The Ancestor’s Dream was also in Camberly. It was supposedly a wondrous monument to those who settled here so long ago. A testament to the men and women who fought and explored and somewhat tamed these lands.
Braxton was torn with emotion. So many places that he’d only heard of, or read about, awaited him. He was anxious to be gone, to see them all, or as many as he could, anyway. The anticipation of leaving grew inside him and he wished that he could just get the goodbye’s over with and be gone.

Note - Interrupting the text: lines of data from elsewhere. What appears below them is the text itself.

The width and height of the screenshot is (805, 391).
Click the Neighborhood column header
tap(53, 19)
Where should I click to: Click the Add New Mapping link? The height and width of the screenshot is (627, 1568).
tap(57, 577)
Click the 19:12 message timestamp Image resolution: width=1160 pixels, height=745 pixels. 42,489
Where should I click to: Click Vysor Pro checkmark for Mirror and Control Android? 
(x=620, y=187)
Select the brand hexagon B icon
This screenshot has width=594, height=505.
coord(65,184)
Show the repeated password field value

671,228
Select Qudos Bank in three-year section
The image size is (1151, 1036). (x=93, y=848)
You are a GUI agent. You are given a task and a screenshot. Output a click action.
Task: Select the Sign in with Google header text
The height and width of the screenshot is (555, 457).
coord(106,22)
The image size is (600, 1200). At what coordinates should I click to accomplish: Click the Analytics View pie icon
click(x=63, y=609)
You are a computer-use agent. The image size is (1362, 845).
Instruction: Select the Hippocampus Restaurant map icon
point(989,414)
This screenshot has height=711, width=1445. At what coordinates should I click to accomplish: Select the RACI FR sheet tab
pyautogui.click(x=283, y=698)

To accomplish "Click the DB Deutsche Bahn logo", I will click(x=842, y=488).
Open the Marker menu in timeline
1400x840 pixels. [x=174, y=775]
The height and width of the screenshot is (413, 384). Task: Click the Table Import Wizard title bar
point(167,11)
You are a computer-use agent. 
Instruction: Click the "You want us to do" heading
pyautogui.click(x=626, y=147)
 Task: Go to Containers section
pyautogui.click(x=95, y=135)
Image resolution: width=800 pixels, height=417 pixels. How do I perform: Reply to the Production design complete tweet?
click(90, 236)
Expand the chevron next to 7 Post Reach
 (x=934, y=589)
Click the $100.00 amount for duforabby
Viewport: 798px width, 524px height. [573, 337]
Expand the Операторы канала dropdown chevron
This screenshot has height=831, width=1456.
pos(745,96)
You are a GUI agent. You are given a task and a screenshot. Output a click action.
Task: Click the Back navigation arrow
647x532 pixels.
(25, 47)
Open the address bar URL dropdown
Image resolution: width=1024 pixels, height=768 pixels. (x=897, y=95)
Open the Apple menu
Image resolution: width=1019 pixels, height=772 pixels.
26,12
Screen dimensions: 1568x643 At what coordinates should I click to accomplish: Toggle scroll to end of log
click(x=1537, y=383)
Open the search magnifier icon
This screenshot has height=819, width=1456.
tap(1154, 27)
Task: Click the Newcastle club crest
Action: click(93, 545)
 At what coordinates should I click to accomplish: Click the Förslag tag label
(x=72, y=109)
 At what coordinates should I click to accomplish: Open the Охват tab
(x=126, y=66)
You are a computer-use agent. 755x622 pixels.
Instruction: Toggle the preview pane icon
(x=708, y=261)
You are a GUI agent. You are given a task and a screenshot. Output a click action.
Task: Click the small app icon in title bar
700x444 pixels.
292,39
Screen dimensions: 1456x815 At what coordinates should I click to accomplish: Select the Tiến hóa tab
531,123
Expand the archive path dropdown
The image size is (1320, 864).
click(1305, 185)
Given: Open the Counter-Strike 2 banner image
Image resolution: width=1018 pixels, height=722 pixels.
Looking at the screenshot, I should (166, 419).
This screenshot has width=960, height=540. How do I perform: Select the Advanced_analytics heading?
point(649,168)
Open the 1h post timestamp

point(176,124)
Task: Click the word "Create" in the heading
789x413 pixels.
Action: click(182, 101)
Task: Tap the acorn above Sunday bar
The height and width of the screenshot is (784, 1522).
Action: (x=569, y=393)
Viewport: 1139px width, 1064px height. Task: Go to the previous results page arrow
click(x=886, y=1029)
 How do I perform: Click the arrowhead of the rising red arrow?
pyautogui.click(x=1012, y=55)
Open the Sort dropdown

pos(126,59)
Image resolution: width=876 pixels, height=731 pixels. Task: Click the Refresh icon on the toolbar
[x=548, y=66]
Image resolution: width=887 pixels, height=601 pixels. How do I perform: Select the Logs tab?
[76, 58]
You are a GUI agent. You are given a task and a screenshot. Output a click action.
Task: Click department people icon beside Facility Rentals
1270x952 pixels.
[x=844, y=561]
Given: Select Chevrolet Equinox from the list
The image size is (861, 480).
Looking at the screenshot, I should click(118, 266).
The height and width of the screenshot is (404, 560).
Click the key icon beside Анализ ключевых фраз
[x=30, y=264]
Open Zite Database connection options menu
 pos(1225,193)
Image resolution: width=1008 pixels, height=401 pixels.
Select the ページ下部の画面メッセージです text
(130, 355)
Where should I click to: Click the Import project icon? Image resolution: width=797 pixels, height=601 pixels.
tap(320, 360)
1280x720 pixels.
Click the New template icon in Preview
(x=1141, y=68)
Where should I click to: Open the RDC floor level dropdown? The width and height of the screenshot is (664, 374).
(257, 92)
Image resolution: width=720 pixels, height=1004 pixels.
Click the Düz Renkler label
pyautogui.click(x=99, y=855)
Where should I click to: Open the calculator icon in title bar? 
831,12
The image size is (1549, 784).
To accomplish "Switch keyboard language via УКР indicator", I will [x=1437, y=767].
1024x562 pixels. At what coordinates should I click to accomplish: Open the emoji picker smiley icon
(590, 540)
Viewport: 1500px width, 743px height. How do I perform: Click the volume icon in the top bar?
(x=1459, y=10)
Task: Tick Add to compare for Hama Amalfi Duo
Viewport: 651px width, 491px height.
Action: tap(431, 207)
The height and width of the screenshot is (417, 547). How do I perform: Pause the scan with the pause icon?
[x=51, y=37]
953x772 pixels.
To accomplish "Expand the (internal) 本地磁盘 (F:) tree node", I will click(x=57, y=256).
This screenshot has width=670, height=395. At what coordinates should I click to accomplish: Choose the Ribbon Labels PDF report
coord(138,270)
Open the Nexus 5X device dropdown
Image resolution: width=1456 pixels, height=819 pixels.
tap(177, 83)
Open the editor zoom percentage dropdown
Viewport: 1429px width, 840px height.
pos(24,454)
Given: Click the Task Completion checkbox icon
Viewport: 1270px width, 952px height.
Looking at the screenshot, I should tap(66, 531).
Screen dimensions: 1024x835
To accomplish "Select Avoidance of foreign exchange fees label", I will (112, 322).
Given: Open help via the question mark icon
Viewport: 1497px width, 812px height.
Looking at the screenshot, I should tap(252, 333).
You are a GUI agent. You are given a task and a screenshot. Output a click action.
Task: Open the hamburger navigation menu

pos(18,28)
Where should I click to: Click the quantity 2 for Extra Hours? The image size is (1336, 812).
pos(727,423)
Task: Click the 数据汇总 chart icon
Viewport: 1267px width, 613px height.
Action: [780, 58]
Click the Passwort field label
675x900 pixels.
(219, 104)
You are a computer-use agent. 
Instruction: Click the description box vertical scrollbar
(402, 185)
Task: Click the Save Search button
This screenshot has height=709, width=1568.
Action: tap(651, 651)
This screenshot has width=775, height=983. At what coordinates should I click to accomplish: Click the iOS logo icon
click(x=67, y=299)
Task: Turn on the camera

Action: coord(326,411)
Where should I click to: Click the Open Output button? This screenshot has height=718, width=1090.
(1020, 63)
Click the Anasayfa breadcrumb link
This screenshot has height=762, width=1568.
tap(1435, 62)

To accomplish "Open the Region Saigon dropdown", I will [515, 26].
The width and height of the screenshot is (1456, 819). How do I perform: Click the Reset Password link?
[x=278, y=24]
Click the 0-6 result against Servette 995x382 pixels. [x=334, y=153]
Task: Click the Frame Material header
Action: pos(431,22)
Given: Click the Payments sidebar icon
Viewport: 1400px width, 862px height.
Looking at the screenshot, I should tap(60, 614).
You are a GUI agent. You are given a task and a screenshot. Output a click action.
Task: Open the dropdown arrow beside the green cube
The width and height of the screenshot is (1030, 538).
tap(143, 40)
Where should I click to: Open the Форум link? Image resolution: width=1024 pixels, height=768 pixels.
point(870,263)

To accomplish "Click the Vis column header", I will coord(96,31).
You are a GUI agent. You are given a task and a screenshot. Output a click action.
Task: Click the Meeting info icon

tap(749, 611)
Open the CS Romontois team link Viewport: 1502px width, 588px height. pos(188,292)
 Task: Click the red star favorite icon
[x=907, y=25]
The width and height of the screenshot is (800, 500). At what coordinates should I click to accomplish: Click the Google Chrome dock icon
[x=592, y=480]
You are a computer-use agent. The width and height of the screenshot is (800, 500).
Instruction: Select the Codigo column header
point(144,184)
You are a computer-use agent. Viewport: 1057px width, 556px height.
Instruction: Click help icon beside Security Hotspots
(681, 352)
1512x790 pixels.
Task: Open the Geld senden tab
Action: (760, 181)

Davvy’s kindness and excitement while helping Braxton prepare for his departure were genuine and welcome, but Davvy’s envious longing to come along was tangible. Underneath his helpful cheer was a sorrow that couldn’t be hidden, no matter how hard he tried. Braxton had similar feelings, but he knew he wouldn’t be gone forever. He was sure he would come back in a year or two, even if only to visit.
Davvy acted like it was goodbye forever.
Braxton suddenly realized it was goodbye forever. Not so much to each other, but to the joy and freedom of youth. It was goodbye to an age, part of their lives that, no matter how close or far away they were, they would never be able to return to. No more raft fishing up in the lake. No more floating down the river, hoping to catch a froggle or turtle-fish, no more taunting and tormenting brothers and sisters. No more sneaking out behind the barn with a willing lass. Well, there will probably be more of that, but it wouldn’t hold the same fascination or thrill of being bad in that natural and good sort of way. These were some of the reasons he had felt so different, a bigger reason than he had been prepared to realize.